Firstly there is air resistance on the plane. This is unavoidable. The faster you go, the more drag the air creates. Eventually you reach a speed where all the forward force from the engines is completely cancelled out by air resistance pulling the plane to slow down. At this point the plane cannot go any faster and so it stops accelerating. This is its maximum speed.

Obviously, if the plane's maximum speed is lower than T, then the plane will never take off. Since planes do take off on a regular basis, however, it is reasonable to assume that our engines are powerful enough to overcome this threshold of air resistance by a wide margin.

There is one more force which slows the plane down, though.

Axle friction

During take-off, the plane is running on the ground, on wheels. The wheels are in contact with the tarmac of the runway. They are unpowered, but they are free to spin. Let's make an assumption: the wheels do not skid. They are "glued" to the runway. They have to turn as quickly as the runway passes below the plane. This is what happens in a real take-off, anyway; there is no circumstance in which the engines would pull the plane forward so suddenly that the wheels actually skidded.

speed(wheels) = speed(plane relative to runway)

We know that, in order to reach take-off speed, the plane must be travelling at T relative to the Earth. If the runway is stationary relative to the Earth, as it usually is, this means that the plane must be travelling at T relative to the runway.

speed(wheels at takeoff) = T

If the wheels were frictionless, then this would provide no slowing force. The wheels and runway treadmill could both be going infinitely fast and nothing (save air resistance) would stop the plane from accelerating forwards, and ultimately reaching T.

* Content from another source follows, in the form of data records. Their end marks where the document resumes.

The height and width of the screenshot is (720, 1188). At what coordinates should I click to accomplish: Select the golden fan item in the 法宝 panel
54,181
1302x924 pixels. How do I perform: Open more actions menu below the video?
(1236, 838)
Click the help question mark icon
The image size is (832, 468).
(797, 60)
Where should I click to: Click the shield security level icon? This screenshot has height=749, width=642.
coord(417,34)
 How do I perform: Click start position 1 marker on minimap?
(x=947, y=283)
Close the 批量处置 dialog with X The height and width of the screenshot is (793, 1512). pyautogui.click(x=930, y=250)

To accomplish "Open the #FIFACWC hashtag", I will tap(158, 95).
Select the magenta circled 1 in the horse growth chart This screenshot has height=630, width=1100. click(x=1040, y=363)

However, though they are free to spin, the wheels are not perfectly frictionless. There is resistance in the bearings/axle/whatever of the wheels. (Note that this is NOT friction between the wheel and the runway, which has negligible effect.) They don't "want" to spin. If they were spun up to a high speed and then left alone, they would slow down and stop because of this resistance. This frictional force is always there. It varies with the weight of the plane (the heavier the plane, the harder it is to spin those wheels). It also varies with the speed at which the wheels are already turning. The faster they turn, the more resistance there is. In the same way that eventually the plane cannot travel any faster due to air resistance, so there comes a point where the wheels physically cannot turn any faster.

Luckily, this speed, W, is extremely high. Since, again, we know that real planes are perfectly capable of taking off in reality, we know that W > T.


What if the runway was actually a treadmill?

The runway and the air are completely separate beasts. They have no effect on each other. Let's assume that the air remains still even if the treadmill is running a million miles an hour. So the conditions for takeoff remain the same. The plane must travel at T speed relative to the air/Earth.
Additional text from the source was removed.